En réalité, les opérations pour reprendre Mossoul à l’EI avaient commencé bien avant le 17 octobre 2016, date du début de l’offensive terrestre lancée par les forces irakiennes, jugées suffisamment préparées pour une telle épreuve.

Auparavant, la coalition anti-jihadiste dirigée par les États-Unis (Inherent Resolve) avait préparé le terrain lors d’une phase de préparation et de renseignement (shapping) ayant consisté à entraver la liberté de mouvement des jihadistes aux alentours de la ville. Dans le même temps, les forces irakiennes, formées et entraînées par des instructeurs occidentaux, s’employèrent à chasser l’EI de plusieurs localités, dont Tikrit, Ramadi et Falloujah.

Cette bataille urbaine, la plus longue depuis celle de Stalingrad (1942-43), s’est déroulée conformément à la planification initiale, même si certaines phases ont pris plus de temps que prévu.
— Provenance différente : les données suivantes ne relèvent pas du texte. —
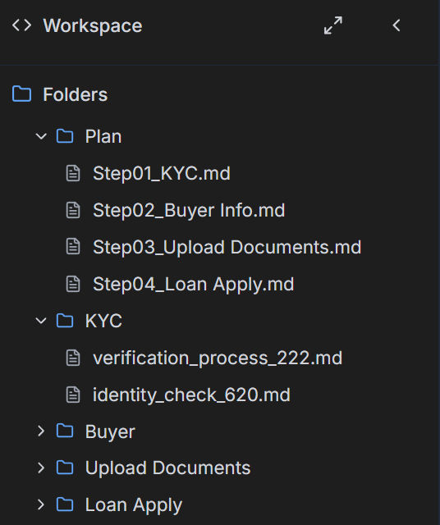Click the KYC folder icon
The image size is (440, 525).
(x=65, y=321)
Les forces irakiennes, toujours appuyées par les moyens aériens et l’artillerie de la coalition (dont 4 CAESAR français), ont d’abord reconquis la partie orientale de la ville (traversée du nord au sud par le fleuve Tigre) avant de se concentrer, à partir de février, sur la partie occidentale et la médina (vieille ville).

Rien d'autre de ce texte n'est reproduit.